A \(3.455-\mathrm{g}\) sample of a mixture was analyzed for barium ion by adding a small excess of sulfuric acid to an aqueous solution of the sample. The resultant reaction produced a precipitate of barium sulfate, which was collected by filtration, washed, dried, and weighed. If \(0.2815 \mathrm{~g}\) of barium sulfate was obtained, what was the mass percentage of barium in the sample?

Short Answer

Expert verified
The mass percentage of barium in the sample is approximately 4.8%. This is calculated by first finding the moles of barium sulfate obtained and then the mass of barium in the sample. Finally, the mass percentage is determined using the given mass of the mixture.

Step by step solution

01

Identify the molar mass of Barium (Ba) and Barium Sulfate (BaSO4)

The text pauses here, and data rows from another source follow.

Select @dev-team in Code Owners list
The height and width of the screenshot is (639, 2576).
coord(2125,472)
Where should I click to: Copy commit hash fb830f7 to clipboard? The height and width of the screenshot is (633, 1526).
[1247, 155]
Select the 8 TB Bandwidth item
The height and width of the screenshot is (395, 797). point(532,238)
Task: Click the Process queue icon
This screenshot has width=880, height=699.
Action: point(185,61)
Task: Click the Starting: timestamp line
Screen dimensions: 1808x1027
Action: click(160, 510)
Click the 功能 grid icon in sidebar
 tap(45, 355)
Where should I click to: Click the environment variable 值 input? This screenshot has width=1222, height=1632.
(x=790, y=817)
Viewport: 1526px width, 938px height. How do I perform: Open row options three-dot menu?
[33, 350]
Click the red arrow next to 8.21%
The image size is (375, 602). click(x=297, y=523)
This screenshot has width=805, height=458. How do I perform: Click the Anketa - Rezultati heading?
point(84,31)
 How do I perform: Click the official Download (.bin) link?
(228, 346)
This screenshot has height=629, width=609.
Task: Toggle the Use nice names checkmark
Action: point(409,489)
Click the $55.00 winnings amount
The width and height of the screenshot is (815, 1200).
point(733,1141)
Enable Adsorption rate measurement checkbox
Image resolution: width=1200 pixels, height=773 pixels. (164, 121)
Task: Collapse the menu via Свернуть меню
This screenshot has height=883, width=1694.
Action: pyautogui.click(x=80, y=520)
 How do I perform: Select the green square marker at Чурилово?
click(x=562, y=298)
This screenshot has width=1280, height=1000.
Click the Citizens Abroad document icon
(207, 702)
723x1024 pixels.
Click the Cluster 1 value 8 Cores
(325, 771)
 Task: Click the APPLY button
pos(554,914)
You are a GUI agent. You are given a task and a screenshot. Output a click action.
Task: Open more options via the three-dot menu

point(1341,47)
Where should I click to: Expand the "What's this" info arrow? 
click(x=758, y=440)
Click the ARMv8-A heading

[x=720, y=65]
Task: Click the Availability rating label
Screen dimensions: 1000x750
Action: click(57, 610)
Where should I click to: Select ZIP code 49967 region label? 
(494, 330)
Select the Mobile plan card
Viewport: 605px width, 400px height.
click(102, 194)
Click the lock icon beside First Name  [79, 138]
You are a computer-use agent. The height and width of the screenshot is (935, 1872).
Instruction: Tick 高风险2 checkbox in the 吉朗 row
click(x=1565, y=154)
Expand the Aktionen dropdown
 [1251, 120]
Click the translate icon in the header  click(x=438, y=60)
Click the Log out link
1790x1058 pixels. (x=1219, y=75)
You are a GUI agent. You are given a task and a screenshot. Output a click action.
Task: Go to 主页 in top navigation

To calculate the mass of barium, we need to know the molar mass of barium and barium sulfate. Using the periodic table, we can find the molar mass of each element. Barium (Ba): 137.33 g/mol Sulfur (S): 32.07 g/mol Oxygen (O): 16.00 g/mol Now, let's calculate the molar mass of Barium Sulfate (BaSO4): BaSO4 = 137.33 + (32.07) + 4(16.00) = 137.33 + 32.07 + 64.00 = 233.40 g/mol
02

Find the moles of Barium Sulfate (BaSO4)

Next, we need to find the moles of barium sulfate obtained, using the mass of precipitate and its molar mass. moles of BaSO4 = mass of BaSO4 / molar mass of BaSO4 moles of BaSO4 = 0.2815 g / 233.40 g/mol ≈ 0.00121 mol
03

Find the mass of Barium (Ba) in the sample

Since there is one mole of barium per mole of barium sulfate, the moles of barium will be equal to the moles of barium sulfate. moles of Ba = 0.00121 mol Now we can find the mass of barium from its moles using its molar mass. mass of Ba = moles of Ba × molar mass of Ba mass of Ba = 0.00121 mol × 137.33 g/mol ≈ 0.166 g
04

Calculate the mass percentage of Barium (Ba) in the sample

Now that we have the mass of barium in the sample, we can calculate its mass percentage using the given mass of the mixture. mass percentage of Ba = (mass of Ba / mass of the mixture) × 100 mass percentage of Ba = (0.166 g / 3.455 g) × 100 ≈ 4.8% The mass percentage of barium in the sample is approximately 4.8%.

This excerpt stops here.